In a suit filed last month in state court in Chicago, Daniel Rodriguez and his British company Lehram Capital Investments allege that lawyers for the firm failed to detail connections in Russia that might have affected their advice on his claims.
They also accuse Baker McKenzie of misleading them into a proposed litigation finance deal with another firm client who had been convicted of a violent crime, a move they say damaged their reputations in the international business community.
The complaint only names one Baker McKenzie lawyer, associate Roman Butenko, who is currently attached to the firm's Washington DC. office.
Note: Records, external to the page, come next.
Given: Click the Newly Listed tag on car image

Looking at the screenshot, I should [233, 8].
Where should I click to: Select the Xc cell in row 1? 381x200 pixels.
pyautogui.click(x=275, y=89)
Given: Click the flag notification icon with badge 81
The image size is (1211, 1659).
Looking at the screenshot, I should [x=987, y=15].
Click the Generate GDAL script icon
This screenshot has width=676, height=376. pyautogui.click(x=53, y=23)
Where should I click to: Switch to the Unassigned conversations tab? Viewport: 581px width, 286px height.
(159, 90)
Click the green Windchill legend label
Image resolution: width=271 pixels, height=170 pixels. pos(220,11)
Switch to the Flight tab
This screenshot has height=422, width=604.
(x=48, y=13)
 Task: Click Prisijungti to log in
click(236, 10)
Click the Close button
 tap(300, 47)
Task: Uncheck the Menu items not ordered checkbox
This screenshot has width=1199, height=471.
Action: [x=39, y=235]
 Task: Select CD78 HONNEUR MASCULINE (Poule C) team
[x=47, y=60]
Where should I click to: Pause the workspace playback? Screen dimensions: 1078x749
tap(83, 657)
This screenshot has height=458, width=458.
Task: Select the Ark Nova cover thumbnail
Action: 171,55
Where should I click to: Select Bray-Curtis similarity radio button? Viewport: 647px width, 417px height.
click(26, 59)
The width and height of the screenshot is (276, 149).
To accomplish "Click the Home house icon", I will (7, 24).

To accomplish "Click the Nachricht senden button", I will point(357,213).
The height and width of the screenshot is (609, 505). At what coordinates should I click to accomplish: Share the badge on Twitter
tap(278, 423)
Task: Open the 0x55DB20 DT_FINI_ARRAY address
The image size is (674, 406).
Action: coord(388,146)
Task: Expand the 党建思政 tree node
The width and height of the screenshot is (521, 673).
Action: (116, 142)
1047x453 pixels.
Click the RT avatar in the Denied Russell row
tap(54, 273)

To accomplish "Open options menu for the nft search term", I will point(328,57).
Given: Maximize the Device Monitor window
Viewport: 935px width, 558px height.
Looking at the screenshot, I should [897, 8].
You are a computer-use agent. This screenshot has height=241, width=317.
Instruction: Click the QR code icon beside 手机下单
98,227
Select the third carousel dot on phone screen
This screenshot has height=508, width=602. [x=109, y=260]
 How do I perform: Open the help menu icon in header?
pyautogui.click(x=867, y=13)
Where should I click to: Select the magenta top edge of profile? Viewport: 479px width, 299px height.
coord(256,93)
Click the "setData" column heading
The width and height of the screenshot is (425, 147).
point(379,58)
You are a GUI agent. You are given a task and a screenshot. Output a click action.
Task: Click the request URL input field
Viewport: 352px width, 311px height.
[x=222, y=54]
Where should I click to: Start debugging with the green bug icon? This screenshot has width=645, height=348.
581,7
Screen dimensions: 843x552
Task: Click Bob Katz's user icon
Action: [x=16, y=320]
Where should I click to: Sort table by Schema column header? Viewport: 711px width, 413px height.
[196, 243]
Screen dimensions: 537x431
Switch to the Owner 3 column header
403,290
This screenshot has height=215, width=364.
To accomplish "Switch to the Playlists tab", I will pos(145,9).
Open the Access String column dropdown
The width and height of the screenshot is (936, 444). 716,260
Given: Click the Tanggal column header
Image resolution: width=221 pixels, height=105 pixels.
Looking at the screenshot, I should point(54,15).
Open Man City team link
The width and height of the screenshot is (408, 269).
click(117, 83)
He is not named as a defendant in the case.
"Rodriguez relied on the marketing of Baker McKenzie as a one-stop, global firm suited in particular to Rodriguez's international businesses for the past eight years," Illinois lawyer Daniel Konicek, of Konicek & Dillon, said in the complaint.
According to the complaint, Lehram purchased the Gramoteinskaya coalmine in the Kemerovo region of Siberia in a 2013 deal with London-based Evraz Holdings, in which it also took on $70m in debt.
But shortly afterward, Lehram director Igor Rudyk, the general manager of the mine, was detained by Russian authorities in Kemerovo and ultimately forced to sign documents transferring ownership of the mine to an entity owned by the Shchukin family, which has close ties to the deputy governor and governor of Kemerovo.
That prompted Rodriguez to retain Baker McKenzie in 2016 to help recover the mine. But, according to the complaint, the firm did not reveal to him that it had a number of clients in the Kemerovo region, including the original seller of the mine and others that relied on the "patronage" of the governor of the region.
These connections, Rodriguez said, potentially affected the litigation strategy in the case. For example, while he discovered video of the governor transferring the mine to the Shchukin family days before Rudyk supposedly executed the transfer documents, Baker McKenzie allegedly advised Rodriguez consistently against showing the video in hearings. Rodriguez also accused the firm's lawyers of filing a claim challenging a notary's signature in the wrong court.
Rodriguez said the firm also led him astray when it became clear he needed litigation financing to pursue the matter. It introduced him to another firm client that had faced a similar takeover of its mines from the Shchukin family but had resolved the matter successfully.
But after meeting with a representative of the client and being advised by him and the firm to petition for a criminal investigation against the Shchukins, he was told at a second meeting that he would have to pay the client, Gavril Yushvaev, $300,000 and give him a 50% share in the mine to ensure the success of the investigation.
While these negotiations ultimately proved unsuccessful for Rodriguez, he said that his relationship with Yushvaev, who spent nine years in a labour camp after being convicted of a violent crime, ultimately became public in the banking and mining communities.
Rodriguez did not indicate how much he is seeking in damages, and his lawyer was in a trial on Wednesday and did not immediately respond to a request for comment.
Baker McKenzie said: "The claim has no merit and we will contest it vigorously. A UK-based company filing a claim in Cook County, Illinois for work carried out in Russia is a blatant example of forum shopping."